Rationale: Human lung transplantation is a therapeutic option for selected patients with advanced cardiopulmonary disease, but long-term survival is limited by chronic rejection. Persistent acute rejection and gastric aspiration have been implicated as risk factors but there is little or no evidence to date that they are associated.
Objectives: We have tested the hypothesis that pepsin, a marker of gastric aspiration, is present in lung transplant recipients, and that high levels are associated with biopsy-diagnosed acute rejection and/or bronchiolitis obliterans syndrome.
Methods: Levels of bronchoalveolar lavage (BAL) pepsin were measured by ELISA in 36 lung transplant recipients, 4 normal volunteers, and 17 subjects with unexplained chronic cough.
Measurements and main results: Our primary finding was that, compared with control subjects, BAL pepsin levels were elevated in stable lung transplant recipients, subjects with acute rejection, and subjects with bronchiolitis obliterans syndrome.

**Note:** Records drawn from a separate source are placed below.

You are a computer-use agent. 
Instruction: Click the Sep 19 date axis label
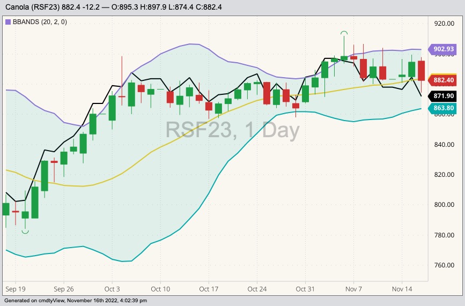(15, 288)
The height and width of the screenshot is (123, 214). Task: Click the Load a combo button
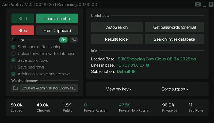coord(57,19)
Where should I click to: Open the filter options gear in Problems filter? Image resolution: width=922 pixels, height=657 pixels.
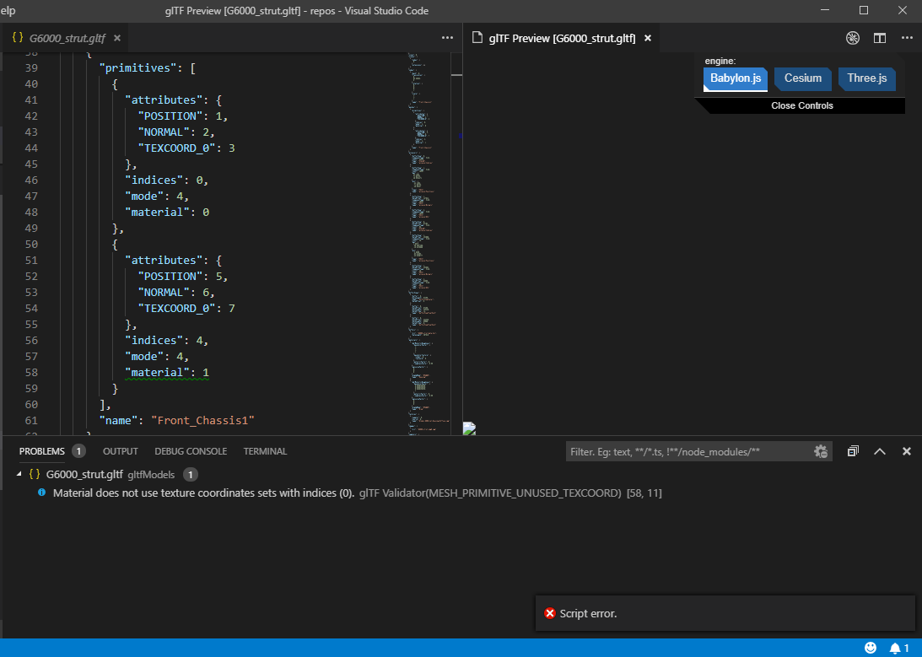point(821,451)
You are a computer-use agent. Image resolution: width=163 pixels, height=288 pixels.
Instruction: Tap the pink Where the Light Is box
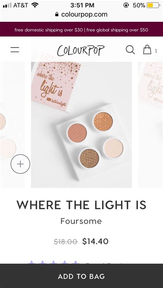(x=56, y=86)
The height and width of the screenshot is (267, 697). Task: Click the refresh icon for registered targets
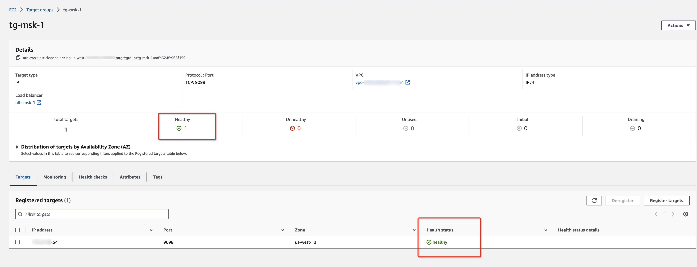pos(594,201)
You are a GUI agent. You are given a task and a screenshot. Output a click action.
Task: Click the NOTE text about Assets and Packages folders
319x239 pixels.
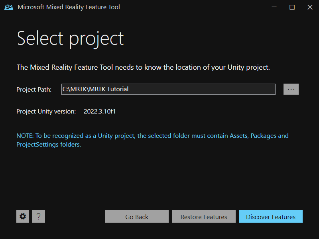[152, 140]
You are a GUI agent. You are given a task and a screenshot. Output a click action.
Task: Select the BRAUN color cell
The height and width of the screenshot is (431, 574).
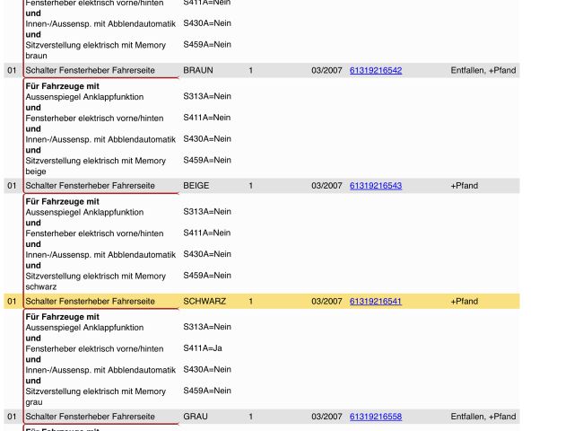pos(197,70)
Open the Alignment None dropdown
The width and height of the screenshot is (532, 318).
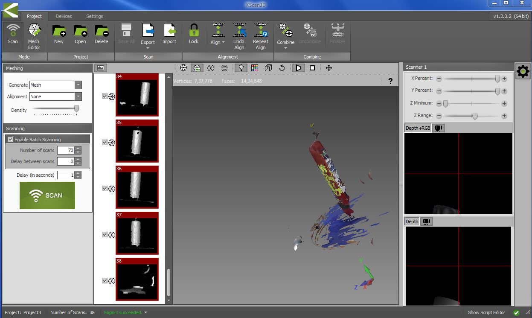pos(78,96)
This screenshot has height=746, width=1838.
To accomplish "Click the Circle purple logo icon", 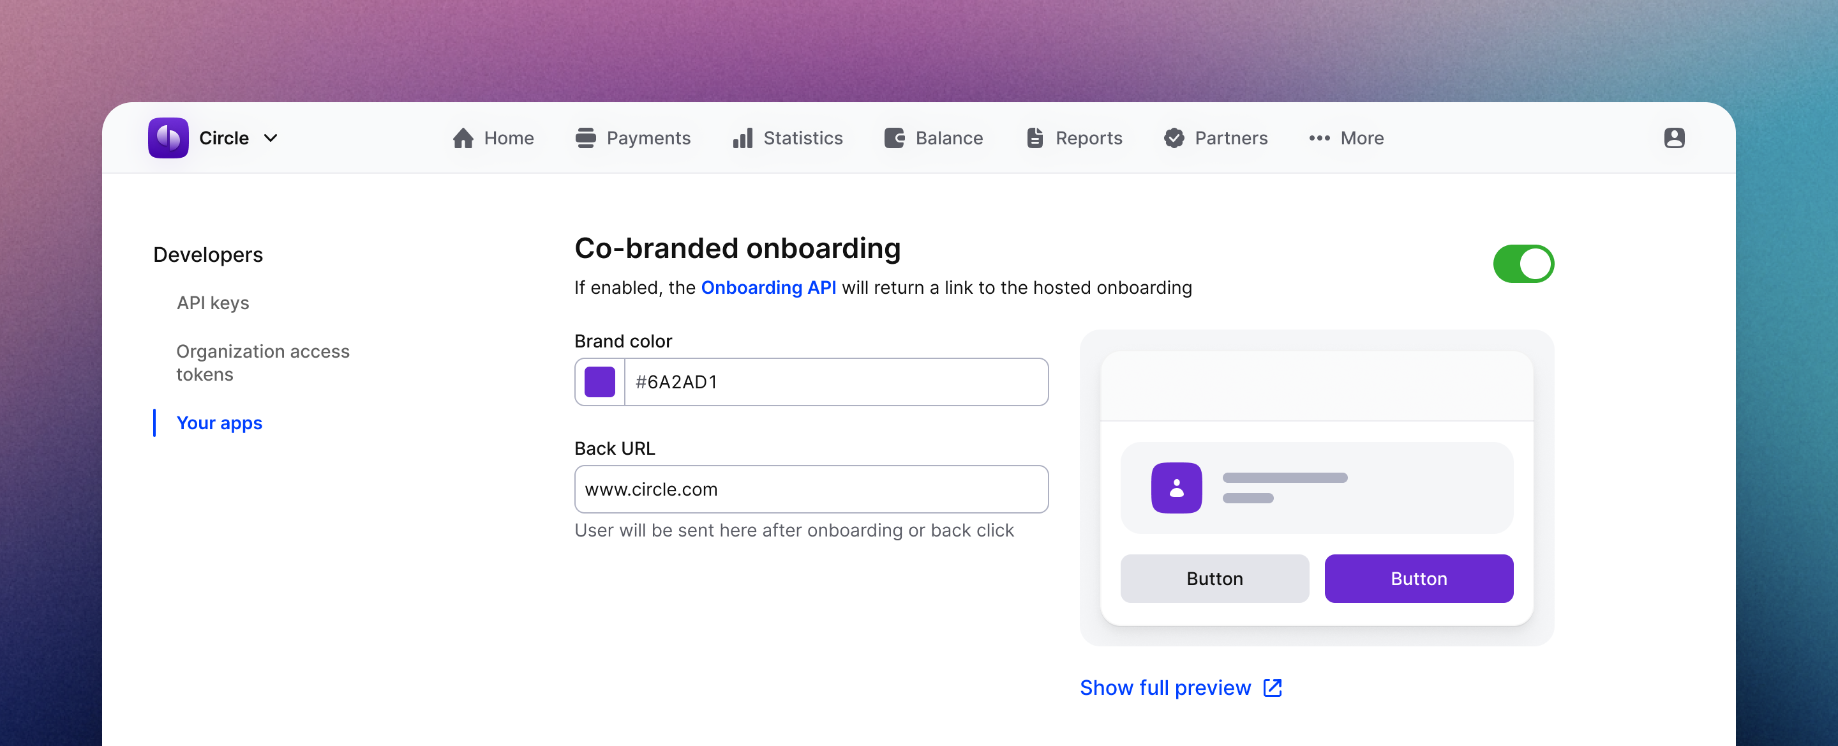I will tap(168, 138).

Our secondary finding was that the highest levels were found in recipients with acute vascular rejection grade > or = A2 (median, 11.2; range, 5.4 - 51.7 ng/ml; normal median, 1.1; range, 0-2.3 ng/ml; p = 0.004).
Conclusions: We have shown that elevated levels of pepsin, a biomarker of gastric aspiration, are consistently identified in the BAL of lung allografts. The highest levels were seen in patients with > or = grade A2 acute rejection. This provides further evidence supporting the possible role of aspiration in the development of overall allograft injury.